Entries shown

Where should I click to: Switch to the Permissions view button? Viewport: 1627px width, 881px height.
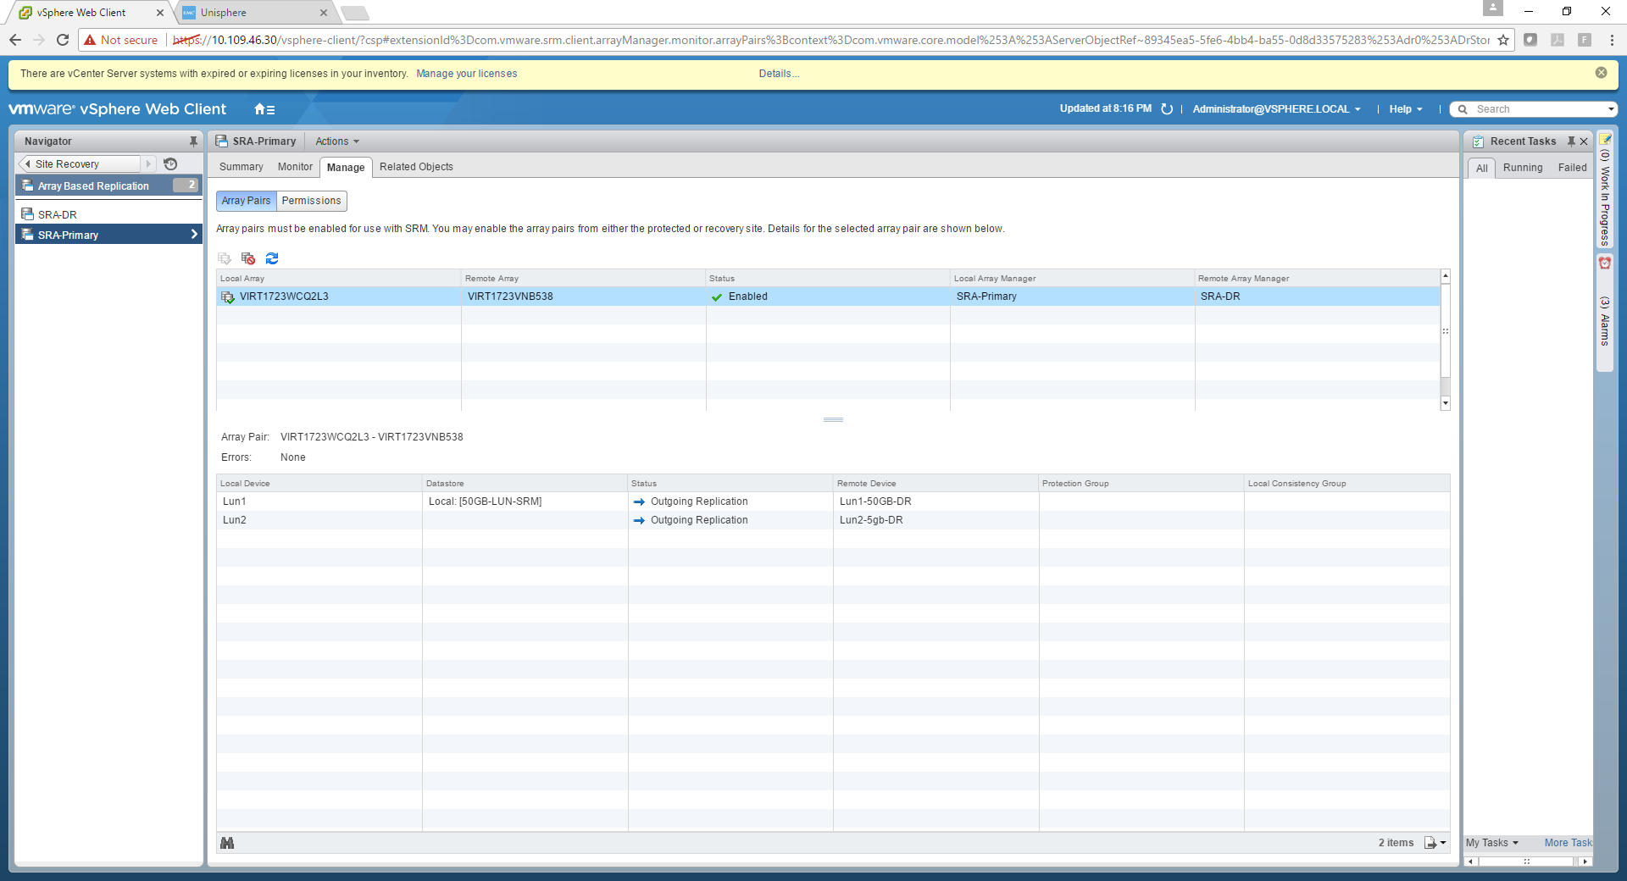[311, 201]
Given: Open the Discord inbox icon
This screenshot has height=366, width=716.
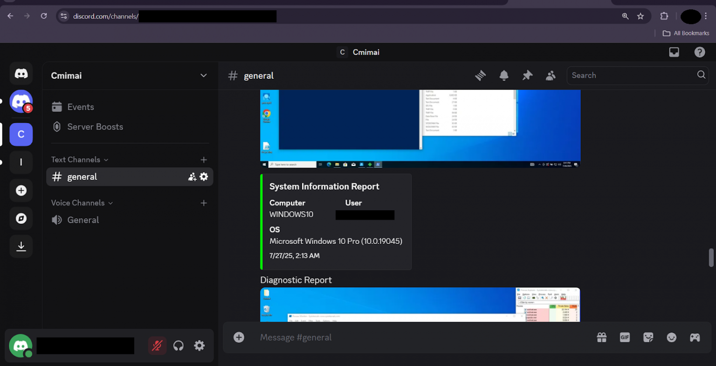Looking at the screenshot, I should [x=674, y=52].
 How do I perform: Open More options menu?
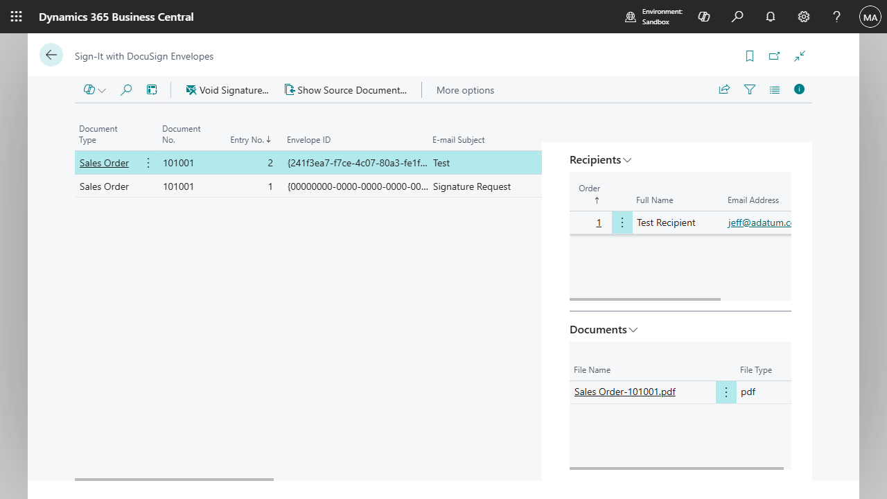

Stated task
Retype the listing above word for word, every line of it, and leave out the pictures.

Expected output
Where should I click to: Switch to the Permissions view button? Viewport: 1627px width, 881px height.
[311, 201]
Given: Open the Discord inbox icon
This screenshot has height=366, width=716.
Looking at the screenshot, I should [x=674, y=52].
 How do I perform: Open More options menu?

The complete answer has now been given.